Now I’ve spoken to a savvy, somewhat older industry guy who gets around, and he’s offered to bet me any amount that CMBYN won’t be Best Picture nominated. He said “it really didn’t work for me”, and he knows a couple of other guys from his age-peer group (including a film festival honcho) who feel the same way. Dismissive, shaking their heads, nope.
Among this fellow’s observations: (a) Luca is unquestionably a skillful director, and the film is “very well made” and the locations are dreamy and beautiful, but (b) it’s “way too long” because he “looked at [his] watch four times”, (c) he “just didn’t buy the attraction between Armie Hammer and Timothy Chalamet,” partly because Chalamet was “too into” a local teenage girl and because Hammer was too aloof and uninterested for too long, and (d) he saw it as somewhat analogous to Robert Mulligan‘s Summer of ’42 with Armie in the Jennifer O’Neil role and Chalamet as Gary Grimes, but that he prefers Summer of ’42.

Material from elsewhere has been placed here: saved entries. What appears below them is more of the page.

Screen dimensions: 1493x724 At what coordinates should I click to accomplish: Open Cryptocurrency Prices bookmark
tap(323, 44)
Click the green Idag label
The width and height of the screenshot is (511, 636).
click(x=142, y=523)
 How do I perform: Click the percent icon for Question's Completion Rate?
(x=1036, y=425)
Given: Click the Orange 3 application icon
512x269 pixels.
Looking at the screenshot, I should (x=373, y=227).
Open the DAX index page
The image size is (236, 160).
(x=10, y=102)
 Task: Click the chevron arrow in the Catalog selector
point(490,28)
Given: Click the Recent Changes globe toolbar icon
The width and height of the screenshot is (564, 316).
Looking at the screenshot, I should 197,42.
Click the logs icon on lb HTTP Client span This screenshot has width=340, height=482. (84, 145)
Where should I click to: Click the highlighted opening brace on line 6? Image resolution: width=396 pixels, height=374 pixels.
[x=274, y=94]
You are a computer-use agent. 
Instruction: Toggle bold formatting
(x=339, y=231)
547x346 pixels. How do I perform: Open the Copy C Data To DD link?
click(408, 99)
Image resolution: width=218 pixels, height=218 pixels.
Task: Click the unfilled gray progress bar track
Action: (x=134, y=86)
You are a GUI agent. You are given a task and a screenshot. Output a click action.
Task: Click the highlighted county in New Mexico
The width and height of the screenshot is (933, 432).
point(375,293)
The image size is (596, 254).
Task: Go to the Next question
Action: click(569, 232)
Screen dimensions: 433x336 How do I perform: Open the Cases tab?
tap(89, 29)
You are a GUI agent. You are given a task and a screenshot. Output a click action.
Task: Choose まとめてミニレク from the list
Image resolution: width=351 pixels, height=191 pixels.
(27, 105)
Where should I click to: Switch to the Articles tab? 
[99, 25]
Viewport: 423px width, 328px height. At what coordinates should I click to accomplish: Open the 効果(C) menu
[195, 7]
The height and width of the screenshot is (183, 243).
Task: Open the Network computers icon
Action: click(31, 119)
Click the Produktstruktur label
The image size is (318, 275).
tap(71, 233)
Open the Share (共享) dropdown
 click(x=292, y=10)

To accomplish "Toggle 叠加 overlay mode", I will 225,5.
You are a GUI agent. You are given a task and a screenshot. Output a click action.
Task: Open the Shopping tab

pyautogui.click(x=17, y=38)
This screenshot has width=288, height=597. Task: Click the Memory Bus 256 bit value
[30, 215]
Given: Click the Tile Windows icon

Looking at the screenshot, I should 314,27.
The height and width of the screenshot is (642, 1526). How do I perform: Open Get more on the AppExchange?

He said that the older crowd is going to have difficulty with some of the sexual intimacy scenes. When I replied “but Luca doesn’t really show anything…it’s mostly just a lot of kissing along with a simulated [sex act],” he said “the young guy takes the older guy’s underwear and puts it over his head and smells it? This is a perfect Outfest movie.”
He also said he wasn’t all that impressed by Michael Stuhlbarg‘s father-son moment with Chalamet at the end, partly because “[Stuhlbarg] says he’s never had that kind of passionate episode in his own past, the kind that Timothy has just had, and so right away Stuhlbarg is kind of pissing on his relationship with his wife, which seems pretty healthy.”
Bottom line: “Either you buy into a movie like this or you don’t,” he said. And he didn’t. And there you have it. I cover the waterfront, and it takes all sorts.